**Pertanyaan Latihan**.
a) Sebutkan semua manfaat tambahan kawasan konservasi yang dinyatakan dalam teks tentang kawasan konservasi dan wisata pesisir.
b) Salin dengan tepat bagian teks tentang kawasan konservasi dan wisata pesisir, mulai dari kata-kata yang memuat "Banyak dukungan empiris" dan berhenti setelah "et al. 2002).".

**Teks Bacaan**.
'''

2.3.3 Kawasan Konservasi dan Kegiatan Wisata Pesisir

Umumnya, penetapan suatu kawasan laut menjadi kawasan konservasi akan merugikan kegiatan ekonomi lainnya. Di lain pihak, kawasan konservasi dapat juga dijadikan sebagai instrumen pengendalian kegiatan pariwisata dan kegiatan lain termasuk perikanan untuk pemanfaatan yang berkelanjutan. Awal tahun 1990, mulai diperkenalkan suatu instrumen yang didesain langsung pada pengendalian pemanfaatan sumberdaya alam, yaitu berupa penentuan suatu kawasan konservasi laut (KKL) atau marine reserve atau Marine Protected Area (MPA). Tujuannya adalah agar input dan output produksi perikanan dan wisata bahari berbasis konservasi diatur dengan menutup sebagian kawasan untuk daerah perlindungan.

Banyak dukungan empiris yang menyatakan KKL akan dapat meningkatkan dan memperbaiki ekologi yang mencakup peningkatan komposisi umur dan tingkat stok yang lebih tinggi untuk perbaikan habitat. Manfaat tambahan yang diperoleh dari adanya kawasan konservasi ini adalah untuk keperluan pariwisata, pendidikan, dan konservasi biodiversitas laut (Bohnsack 1993 dalam Sanchirico et al. 2002).

Manfaat kawasan konservasi laut adalah sebagai biogeografi, keanekaragaman hayati, perlindungan terhadap spesies yang rentan dalam masa pertumbuhan, pengurangan mortalitas akibat penangkapan, peningkatan produksi di wilayah sekitarnya, perlindungan pemijahan, penelitian, ekowisata, pembatasan hasil sampingan ikan-ikan juvenil dan peningkatan produktivitas perairan.

Salah satu peran utama kawasan konservasi PPK, yakni menyediakan tempat rekreasi dan pariwisata yang bernilai ekologis dan estetika (Barr et al. 1997 dalam

Bengen dan Retraubun 2006). Perlindungan terhadap tempat-tempat khusus bagi kepentingan rekreasi/pariwisata (seperti pengaturan dermaga perahu/kapal, tempat berjangkar dan jalur pelayaran) akan membantu mengamankan kekayaan dan keragaman daerah pariwisata yang tersedia di sepanjang pesisir PPK. Pemanfaatan suatu kawasan konservasi menjadi kawasan wisata dan kegiatan perikanan harus dapat memberikan manfaat ekonomi yang tinggi. Cesar (1996) menyatakan bahwa KKL di Apo Island Philipina mampu memberikan nilai ekonomi hampir US$400 ribu dari sektor wisata bahari dan perikanan.

'''

**Data yang Diberikan**.

'''

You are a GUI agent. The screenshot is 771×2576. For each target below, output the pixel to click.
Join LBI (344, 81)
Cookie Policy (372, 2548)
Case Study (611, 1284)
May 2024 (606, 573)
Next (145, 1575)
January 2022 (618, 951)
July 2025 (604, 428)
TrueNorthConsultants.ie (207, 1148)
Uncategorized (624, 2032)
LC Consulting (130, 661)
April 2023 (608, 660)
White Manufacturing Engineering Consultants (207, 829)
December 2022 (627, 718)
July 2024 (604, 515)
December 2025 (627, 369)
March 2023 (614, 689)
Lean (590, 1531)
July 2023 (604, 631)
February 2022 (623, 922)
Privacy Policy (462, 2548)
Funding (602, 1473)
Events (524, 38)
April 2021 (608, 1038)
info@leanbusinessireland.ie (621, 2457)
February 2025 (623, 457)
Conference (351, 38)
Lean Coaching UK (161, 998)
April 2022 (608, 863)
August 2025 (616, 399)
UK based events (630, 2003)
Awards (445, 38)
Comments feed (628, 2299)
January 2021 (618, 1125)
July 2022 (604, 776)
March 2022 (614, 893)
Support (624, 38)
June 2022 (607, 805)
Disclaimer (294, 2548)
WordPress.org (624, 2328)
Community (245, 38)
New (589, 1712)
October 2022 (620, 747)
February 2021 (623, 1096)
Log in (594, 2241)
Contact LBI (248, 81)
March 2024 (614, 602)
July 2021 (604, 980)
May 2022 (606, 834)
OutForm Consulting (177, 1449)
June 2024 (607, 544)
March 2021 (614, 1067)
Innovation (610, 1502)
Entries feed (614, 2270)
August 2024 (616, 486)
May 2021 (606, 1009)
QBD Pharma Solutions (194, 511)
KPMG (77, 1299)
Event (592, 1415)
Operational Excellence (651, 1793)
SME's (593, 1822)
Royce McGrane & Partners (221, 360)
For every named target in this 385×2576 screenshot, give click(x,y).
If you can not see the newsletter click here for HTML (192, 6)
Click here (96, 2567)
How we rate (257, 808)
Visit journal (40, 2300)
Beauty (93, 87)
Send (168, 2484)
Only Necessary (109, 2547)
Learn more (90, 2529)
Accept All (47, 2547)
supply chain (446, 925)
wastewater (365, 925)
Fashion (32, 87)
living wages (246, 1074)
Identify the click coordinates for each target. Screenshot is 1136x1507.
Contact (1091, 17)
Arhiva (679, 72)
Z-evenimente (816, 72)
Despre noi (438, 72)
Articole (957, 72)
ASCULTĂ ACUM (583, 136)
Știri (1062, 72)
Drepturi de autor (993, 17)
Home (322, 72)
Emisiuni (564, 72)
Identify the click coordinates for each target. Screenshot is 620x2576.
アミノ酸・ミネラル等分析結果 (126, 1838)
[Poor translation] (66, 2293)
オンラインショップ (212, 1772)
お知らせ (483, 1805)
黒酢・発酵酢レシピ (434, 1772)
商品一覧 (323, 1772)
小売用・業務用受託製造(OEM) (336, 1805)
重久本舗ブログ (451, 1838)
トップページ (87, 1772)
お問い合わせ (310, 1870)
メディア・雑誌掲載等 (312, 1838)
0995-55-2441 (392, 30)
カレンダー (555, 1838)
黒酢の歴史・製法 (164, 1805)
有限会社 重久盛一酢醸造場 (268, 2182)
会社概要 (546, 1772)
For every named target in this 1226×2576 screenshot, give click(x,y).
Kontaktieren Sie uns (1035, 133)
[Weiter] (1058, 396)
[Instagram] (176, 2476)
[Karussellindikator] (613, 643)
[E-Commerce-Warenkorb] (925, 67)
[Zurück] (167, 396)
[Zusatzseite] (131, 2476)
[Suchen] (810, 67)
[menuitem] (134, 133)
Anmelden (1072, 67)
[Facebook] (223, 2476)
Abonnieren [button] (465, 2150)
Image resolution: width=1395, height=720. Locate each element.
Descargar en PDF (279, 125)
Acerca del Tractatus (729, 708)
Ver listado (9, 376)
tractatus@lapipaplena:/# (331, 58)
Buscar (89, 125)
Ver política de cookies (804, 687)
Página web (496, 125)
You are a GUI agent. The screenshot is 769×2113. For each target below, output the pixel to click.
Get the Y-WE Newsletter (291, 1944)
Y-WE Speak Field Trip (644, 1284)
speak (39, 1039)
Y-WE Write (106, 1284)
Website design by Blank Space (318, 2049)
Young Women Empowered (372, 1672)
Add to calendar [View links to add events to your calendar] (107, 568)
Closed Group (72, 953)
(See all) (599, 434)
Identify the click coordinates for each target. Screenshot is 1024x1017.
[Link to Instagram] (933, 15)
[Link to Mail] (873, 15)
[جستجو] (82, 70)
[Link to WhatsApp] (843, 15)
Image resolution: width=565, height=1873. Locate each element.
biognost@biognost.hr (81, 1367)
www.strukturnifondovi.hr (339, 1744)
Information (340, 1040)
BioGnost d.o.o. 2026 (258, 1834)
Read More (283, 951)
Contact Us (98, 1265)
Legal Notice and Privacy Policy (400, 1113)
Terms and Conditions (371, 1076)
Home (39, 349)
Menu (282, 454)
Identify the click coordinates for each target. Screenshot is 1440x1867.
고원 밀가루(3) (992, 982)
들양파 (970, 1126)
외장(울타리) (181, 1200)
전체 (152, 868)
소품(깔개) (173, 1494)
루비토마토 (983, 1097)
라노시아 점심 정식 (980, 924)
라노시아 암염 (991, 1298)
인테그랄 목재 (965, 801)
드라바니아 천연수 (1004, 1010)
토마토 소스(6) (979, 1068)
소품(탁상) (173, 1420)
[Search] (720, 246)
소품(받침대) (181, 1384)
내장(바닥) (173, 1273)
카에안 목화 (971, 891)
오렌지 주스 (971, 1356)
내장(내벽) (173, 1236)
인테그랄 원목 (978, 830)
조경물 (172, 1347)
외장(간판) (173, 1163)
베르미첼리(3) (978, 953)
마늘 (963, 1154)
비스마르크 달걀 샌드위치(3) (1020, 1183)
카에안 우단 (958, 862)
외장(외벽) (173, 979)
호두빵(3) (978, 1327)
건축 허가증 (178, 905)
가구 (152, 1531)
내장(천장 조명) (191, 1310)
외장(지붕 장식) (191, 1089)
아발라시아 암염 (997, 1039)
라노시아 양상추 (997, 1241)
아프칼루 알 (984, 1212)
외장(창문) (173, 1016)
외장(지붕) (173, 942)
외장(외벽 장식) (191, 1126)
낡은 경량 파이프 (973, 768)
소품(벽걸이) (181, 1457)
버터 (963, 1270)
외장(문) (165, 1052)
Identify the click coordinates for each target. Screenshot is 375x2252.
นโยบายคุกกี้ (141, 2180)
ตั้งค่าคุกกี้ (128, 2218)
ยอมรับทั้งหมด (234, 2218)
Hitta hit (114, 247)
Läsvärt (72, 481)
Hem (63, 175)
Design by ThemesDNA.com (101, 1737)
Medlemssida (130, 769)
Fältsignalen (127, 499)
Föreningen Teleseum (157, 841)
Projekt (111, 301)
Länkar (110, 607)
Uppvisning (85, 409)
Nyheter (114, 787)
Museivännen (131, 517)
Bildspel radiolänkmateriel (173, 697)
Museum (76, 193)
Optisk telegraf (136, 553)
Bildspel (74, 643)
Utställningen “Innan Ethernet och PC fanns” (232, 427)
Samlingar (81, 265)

'''

**Jawaban Kegiatan**.
a) pariwisata, pendidikan, konservasi biodiversitas laut

b)
Banyak dukungan empiris yang menyatakan KKL akan dapat meningkatkan dan memperbaiki ekologi yang mencakup peningkatan komposisi umur dan tingkat stok yang lebih tinggi untuk perbaikan habitat. Manfaat tambahan yang diperoleh dari adanya kawasan konservasi ini adalah untuk keperluan pariwisata, pendidikan, dan konservasi biodiversitas laut (Bohnsack 1993 dalam Sanchirico et al. 2002).